Data extracted from a collection:
☆ ☆ ☆

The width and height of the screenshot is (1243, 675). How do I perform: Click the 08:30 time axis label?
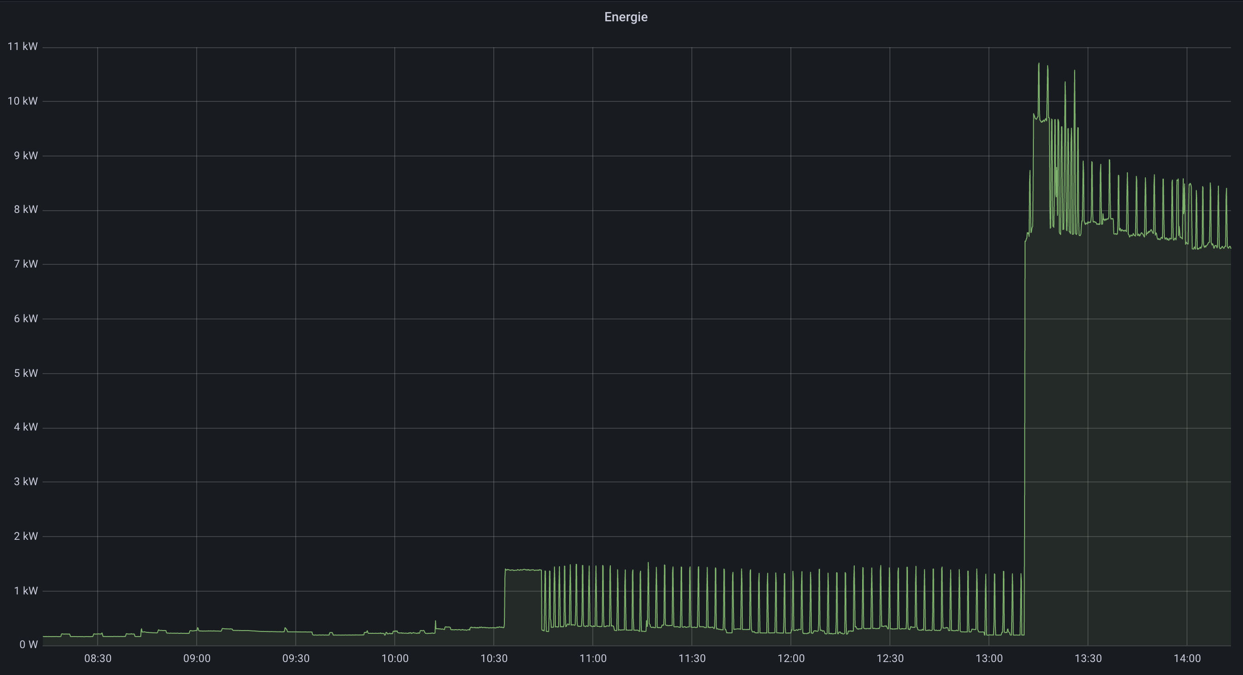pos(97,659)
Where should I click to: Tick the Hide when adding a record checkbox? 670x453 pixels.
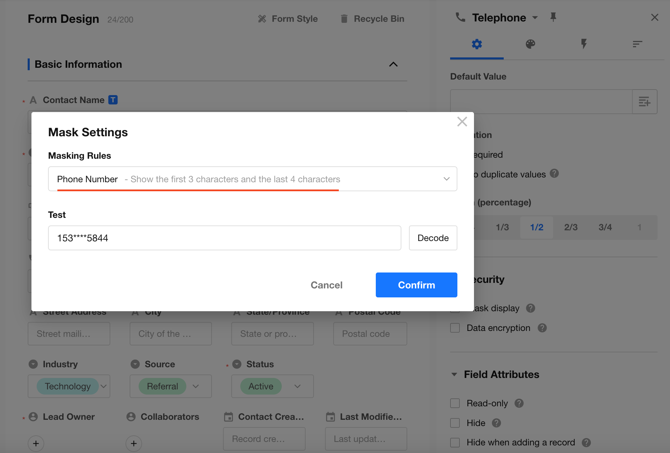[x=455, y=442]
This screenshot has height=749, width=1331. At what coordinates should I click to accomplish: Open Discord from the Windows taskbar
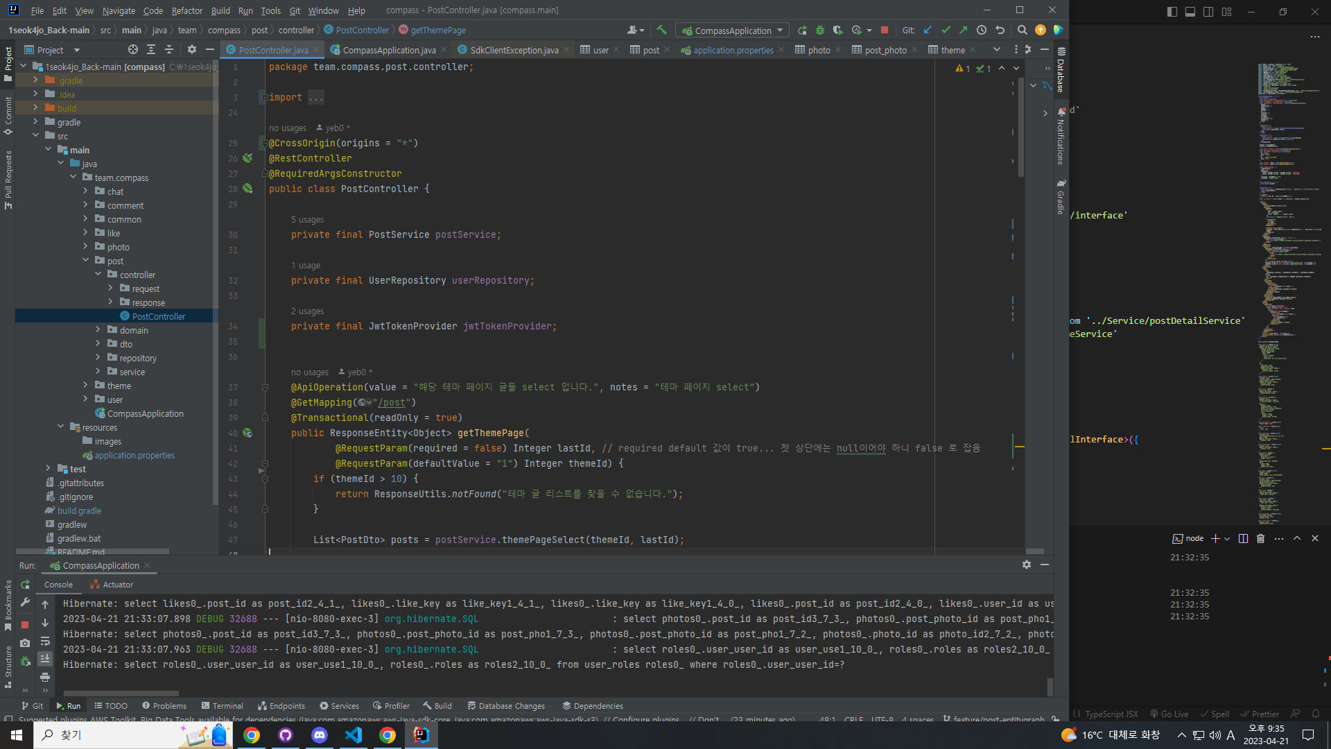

☆ ☆ ☆

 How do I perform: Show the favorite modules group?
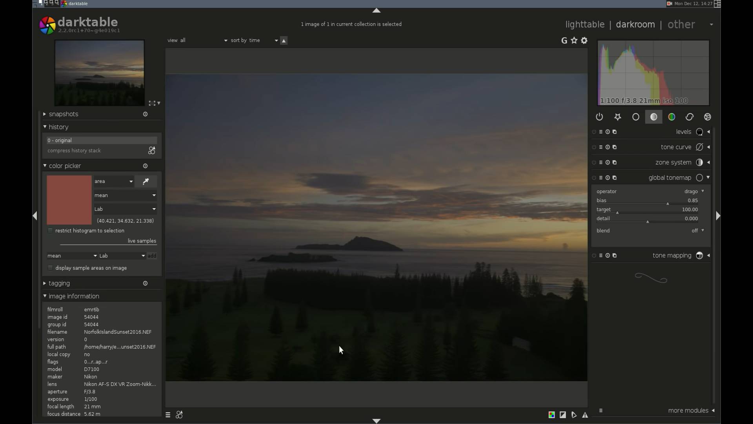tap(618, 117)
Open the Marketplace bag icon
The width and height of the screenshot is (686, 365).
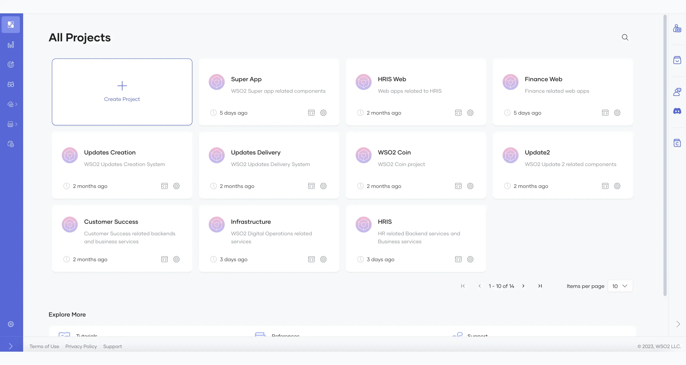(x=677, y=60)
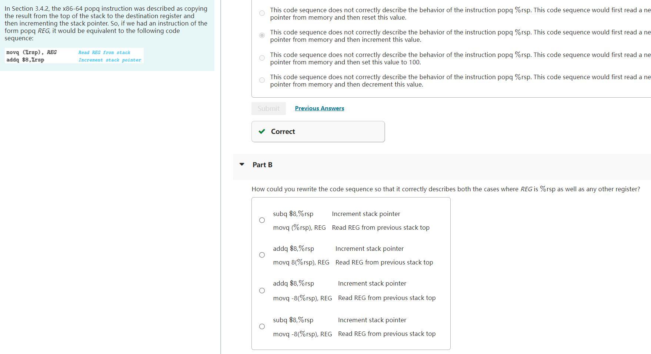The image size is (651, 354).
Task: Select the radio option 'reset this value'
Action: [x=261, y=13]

☆ ☆ ☆

▶ _Exercise goal_: Find the lines above that include the string "Open" and copy them.

▶ _The answer_:
This screenshot has height=749, width=1331. At what coordinates should I click to accomplish: Open Discord from the Windows taskbar
Open the Marketplace bag icon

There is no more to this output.